If you look at existing solutions in the marketplace, they don’t cover the full range of energy infrastructure. We believe this is a more comprehensive solution. It lowers costs by reducing energy consumption and can reduce maintenance site visits as it cycles the equipment more efficiently. It also improves reliability of equipment and reduces time on site. In addition, we’ve improved communications with the satellite, freeing customers’ business assets to focus on what they do best – optimize wireless network coverage.

TowerXchange: Who do you see as your primary customer – towercos or operators?

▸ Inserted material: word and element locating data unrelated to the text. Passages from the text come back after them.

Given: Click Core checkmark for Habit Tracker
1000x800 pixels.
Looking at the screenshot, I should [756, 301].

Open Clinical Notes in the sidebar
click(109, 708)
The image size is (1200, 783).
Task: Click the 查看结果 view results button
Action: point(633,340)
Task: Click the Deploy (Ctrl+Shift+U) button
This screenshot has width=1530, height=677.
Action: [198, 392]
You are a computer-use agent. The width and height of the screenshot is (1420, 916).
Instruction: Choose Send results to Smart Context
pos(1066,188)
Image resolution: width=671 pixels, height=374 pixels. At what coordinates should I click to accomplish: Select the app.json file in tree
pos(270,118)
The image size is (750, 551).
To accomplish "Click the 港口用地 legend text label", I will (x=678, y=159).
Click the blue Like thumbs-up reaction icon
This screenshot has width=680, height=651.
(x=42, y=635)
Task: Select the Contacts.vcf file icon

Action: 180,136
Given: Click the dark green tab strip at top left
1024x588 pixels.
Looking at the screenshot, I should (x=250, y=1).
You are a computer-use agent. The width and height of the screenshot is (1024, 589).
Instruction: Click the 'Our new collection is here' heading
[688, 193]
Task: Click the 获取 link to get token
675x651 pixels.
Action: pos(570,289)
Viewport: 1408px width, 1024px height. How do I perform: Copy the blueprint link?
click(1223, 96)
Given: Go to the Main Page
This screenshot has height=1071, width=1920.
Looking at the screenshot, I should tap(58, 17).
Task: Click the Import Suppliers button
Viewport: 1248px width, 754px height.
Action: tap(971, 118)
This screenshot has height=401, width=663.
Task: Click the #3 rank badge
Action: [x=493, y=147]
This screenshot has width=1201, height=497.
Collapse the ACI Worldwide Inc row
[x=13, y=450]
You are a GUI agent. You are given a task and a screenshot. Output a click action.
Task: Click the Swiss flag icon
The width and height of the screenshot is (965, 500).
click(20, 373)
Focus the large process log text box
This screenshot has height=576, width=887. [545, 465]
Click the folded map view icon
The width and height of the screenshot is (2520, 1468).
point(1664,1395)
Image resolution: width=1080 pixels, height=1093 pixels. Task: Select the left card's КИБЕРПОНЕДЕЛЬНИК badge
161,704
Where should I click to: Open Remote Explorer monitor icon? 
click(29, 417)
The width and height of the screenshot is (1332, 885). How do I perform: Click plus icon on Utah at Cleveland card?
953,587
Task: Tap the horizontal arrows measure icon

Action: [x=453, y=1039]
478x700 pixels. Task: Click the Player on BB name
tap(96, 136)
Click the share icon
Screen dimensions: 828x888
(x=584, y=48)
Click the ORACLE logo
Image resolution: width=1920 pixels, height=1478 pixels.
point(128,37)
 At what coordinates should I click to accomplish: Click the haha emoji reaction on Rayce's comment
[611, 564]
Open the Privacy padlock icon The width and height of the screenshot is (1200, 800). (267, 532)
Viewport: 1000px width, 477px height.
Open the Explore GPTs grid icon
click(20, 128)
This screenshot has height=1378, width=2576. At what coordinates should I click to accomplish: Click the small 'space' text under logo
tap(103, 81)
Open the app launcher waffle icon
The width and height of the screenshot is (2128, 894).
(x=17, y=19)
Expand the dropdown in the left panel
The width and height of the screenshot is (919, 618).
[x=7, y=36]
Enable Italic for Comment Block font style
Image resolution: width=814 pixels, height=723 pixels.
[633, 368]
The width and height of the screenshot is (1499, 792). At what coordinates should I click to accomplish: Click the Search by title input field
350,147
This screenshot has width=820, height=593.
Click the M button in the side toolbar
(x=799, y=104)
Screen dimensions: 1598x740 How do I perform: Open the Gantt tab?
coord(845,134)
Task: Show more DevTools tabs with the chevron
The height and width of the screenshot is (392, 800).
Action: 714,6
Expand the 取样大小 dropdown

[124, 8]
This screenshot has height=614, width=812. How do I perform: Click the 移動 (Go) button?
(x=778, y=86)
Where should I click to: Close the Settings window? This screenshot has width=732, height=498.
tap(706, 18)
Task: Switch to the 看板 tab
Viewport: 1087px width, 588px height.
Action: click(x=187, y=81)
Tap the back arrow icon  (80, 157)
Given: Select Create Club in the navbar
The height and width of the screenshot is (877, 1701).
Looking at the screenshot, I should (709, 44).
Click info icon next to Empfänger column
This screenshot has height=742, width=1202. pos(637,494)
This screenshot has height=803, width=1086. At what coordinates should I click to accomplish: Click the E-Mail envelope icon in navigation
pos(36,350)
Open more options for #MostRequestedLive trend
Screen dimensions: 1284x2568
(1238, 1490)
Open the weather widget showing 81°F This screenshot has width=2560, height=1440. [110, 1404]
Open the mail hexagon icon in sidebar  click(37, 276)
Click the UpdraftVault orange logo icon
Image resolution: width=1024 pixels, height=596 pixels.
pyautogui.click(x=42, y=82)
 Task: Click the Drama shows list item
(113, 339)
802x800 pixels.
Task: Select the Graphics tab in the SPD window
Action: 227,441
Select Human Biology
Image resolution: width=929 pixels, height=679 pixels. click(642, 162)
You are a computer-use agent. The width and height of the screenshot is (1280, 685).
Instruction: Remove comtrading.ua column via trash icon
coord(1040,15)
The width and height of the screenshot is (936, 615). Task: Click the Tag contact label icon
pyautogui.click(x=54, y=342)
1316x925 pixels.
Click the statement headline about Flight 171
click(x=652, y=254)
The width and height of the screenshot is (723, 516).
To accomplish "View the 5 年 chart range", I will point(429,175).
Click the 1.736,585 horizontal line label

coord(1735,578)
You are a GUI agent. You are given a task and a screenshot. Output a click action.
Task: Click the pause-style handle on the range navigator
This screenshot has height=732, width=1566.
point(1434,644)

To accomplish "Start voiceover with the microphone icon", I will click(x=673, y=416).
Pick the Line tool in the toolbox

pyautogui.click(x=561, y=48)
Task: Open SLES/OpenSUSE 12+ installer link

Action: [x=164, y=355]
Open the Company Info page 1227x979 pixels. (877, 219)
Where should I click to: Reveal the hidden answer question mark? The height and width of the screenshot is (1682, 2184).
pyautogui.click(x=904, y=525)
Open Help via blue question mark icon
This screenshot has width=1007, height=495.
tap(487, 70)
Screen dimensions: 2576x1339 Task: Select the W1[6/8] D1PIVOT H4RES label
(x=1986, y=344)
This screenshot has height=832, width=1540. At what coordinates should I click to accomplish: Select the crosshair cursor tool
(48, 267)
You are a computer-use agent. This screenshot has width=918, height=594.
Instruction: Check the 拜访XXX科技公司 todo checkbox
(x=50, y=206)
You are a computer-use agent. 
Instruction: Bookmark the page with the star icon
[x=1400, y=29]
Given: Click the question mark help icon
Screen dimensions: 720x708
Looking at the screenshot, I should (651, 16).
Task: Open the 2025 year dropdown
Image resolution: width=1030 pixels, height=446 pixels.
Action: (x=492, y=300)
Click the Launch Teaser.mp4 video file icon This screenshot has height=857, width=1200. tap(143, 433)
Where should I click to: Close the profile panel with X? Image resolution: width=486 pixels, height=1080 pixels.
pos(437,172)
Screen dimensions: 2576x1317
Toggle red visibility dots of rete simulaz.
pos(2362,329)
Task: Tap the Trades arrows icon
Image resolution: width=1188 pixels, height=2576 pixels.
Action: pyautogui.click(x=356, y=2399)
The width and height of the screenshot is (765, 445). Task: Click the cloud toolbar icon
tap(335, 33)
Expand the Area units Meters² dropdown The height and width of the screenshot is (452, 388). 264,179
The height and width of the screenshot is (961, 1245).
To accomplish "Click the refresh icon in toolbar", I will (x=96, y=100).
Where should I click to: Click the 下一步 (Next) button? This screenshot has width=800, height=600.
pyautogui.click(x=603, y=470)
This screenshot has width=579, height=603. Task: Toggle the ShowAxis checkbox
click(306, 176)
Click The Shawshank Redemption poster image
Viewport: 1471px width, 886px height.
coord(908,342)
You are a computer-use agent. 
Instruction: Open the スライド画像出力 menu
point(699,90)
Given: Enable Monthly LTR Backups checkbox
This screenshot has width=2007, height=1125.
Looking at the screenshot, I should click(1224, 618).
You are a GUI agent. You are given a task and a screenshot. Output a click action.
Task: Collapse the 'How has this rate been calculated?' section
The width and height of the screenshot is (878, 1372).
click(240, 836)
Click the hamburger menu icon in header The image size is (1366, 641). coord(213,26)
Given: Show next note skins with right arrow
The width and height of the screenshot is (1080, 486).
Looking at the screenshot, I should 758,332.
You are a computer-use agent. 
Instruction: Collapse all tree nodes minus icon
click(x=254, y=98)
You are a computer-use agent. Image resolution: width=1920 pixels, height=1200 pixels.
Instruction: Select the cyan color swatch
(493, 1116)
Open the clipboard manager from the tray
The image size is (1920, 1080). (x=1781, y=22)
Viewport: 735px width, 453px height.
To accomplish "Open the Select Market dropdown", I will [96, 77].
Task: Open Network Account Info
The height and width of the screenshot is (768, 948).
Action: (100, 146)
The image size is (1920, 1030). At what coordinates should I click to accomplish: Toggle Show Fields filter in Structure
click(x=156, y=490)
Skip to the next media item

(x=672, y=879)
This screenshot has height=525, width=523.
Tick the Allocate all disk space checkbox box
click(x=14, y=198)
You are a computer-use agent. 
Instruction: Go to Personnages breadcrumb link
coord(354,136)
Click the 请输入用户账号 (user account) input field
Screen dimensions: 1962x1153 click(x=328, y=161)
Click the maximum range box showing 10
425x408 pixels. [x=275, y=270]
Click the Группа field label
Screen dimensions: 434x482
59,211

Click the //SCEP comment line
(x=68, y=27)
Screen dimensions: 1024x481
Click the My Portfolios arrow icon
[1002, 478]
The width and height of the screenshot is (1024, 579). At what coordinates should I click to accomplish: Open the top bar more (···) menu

Phil Herman, Chief Energy Engineer, Panasonic Enterprise Solutions Company:

In North America, the towercos act mostly as real estate companies and their models are leasing models where they sell space to operators. Those operators put their own equipment on the sites. They don’t share equipment and they have their own batteries, wire and antennas on each site. Telcos fully control their destinies in North America. In a very few cases, regulation means only one generator is allowed on each site in which case the towerco will step in, but otherwise it’s all individual. Energy management is not a core competency of the U.S. towercos. Our aim is to focus on the customer who controls the energy asset and in the U.S., that means MNOs.

In other regions there are all sorts of different models. Markets where MNOs have more control of energy than towercos will be an interesting market for us of course. When we get to Africa, we’ll look at the towercos as real strategic partners and look to layer our offering to help them do it better, but we’re not there yet.

TowerXhange: When do you see Green Tower rolling out globally?

Jason Scharfspitz, Vice President, M&A, Strategy & Structured Finance, Panasonic Enterprise Solutions Company:

It’s hard to say when we’ll look at Africa and beyond. 2015 is about establishing the North American market and creating some demos elsewhere in the world to understand the intricacies of those markets better than we do today. That being said, Panasonic is a global company with a presence in all major regions of the world, so we’re well prepared to expand our offering.